Commission rate negotiation requires market data. What are dealers receiving in European agency markets? What commission covers your costs plus reasonable profit? Build financial models that demonstrate minimum viable commission rates.

Territory and customer allocation discussions determine who gets credit for sales. If a customer researches online, visits your showroom, then buys from another dealer's delivery point, who earns the commission? Define these rules clearly.

Investment protection and facility requirements need attention. If you invested $10 million in a manufacturer-required facility, agency transitions shouldn't strand that investment. Negotiate facility requirements reductions or investment recoupment.

Dealer association and collective bargaining provide strength in numbers. Individual dealers have limited leverage. Dealer associations representing hundreds of points have more. Engage with your state and national associations on agency issues.

Scenario Planning

Prepare for multiple possible futures, not just one.

Full agency implementation would have manufacturers owning all inventory and setting all prices. You'd earn commissions, focus on experience, and maximize fixed operations. This is the European model some manufacturers are pursuing.

Hybrid models might have agency for online sales and traditional franchise for in-store sales. Or agency for new vehicles and traditional for used. Or agency for EVs and traditional for internal combustion. These hybrid approaches are likely transition states.

EV-only agency with ICE traditional is one plausible scenario. Manufacturers might use agency for EV sales (where Tesla set expectations) while maintaining franchise for traditional vehicles. This creates operational complexity but might be politically feasible.

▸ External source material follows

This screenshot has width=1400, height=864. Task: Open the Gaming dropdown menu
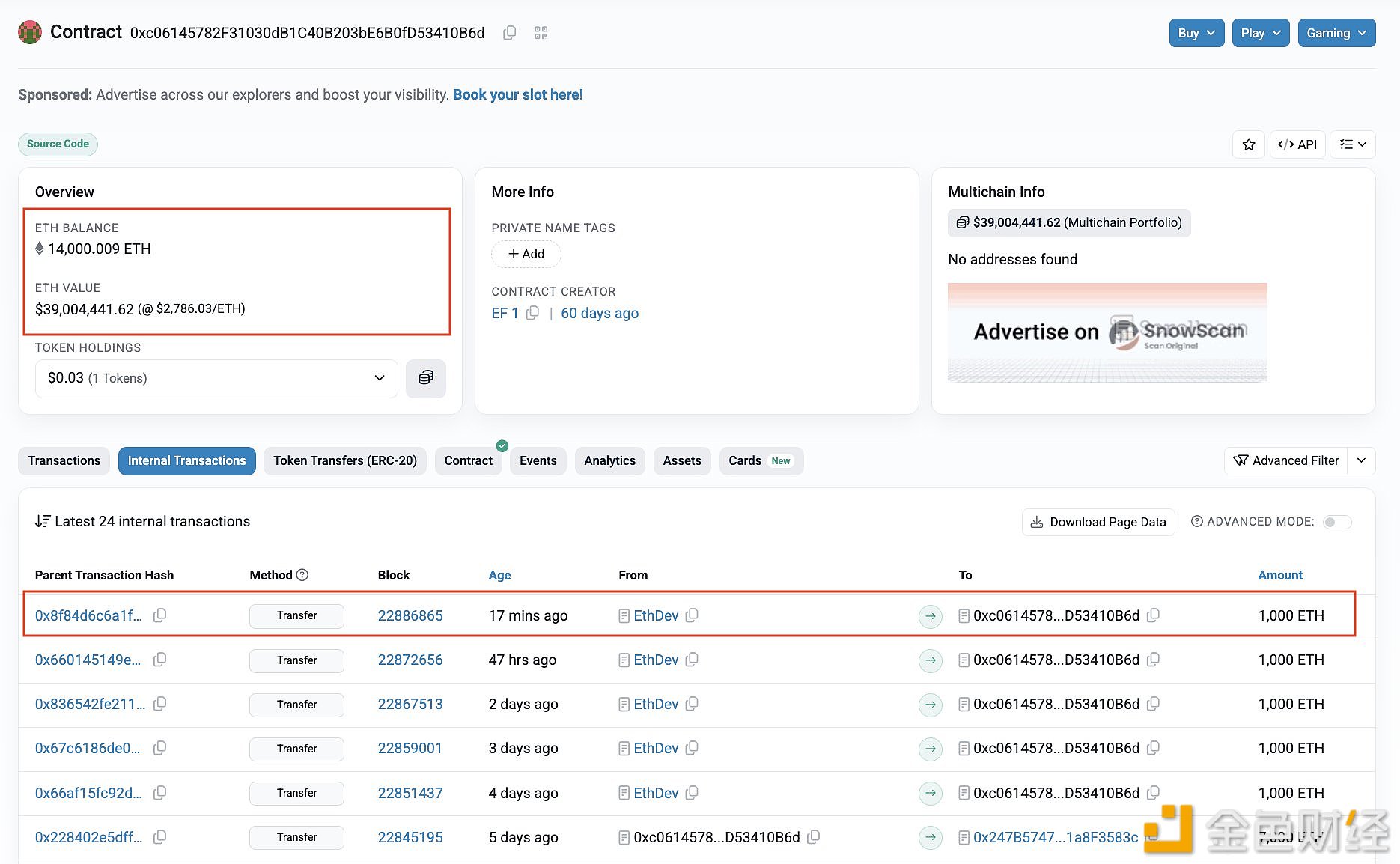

Status quo continuation is possible. Franchise laws might hold. Dealer opposition might succeed. European agency experiments might fail. Don't bet everything on agency happening—prepare for it while maintaining current capabilities.

Timeline considerations matter for planning. Full agency transitions take years. European implementations happened over 2-3 year periods. You have time to prepare, but not unlimited time. Start now rather than scrambling later.

The agency model isn't inevitable, but it's possible. Dealers who prepare—diversifying revenue, strengthening fixed operations, building experience capabilities, and understanding their options—will thrive regardless of how distribution models evolve. Those who assume the status quo continues forever may find themselves unprepared for changes they should have seen coming.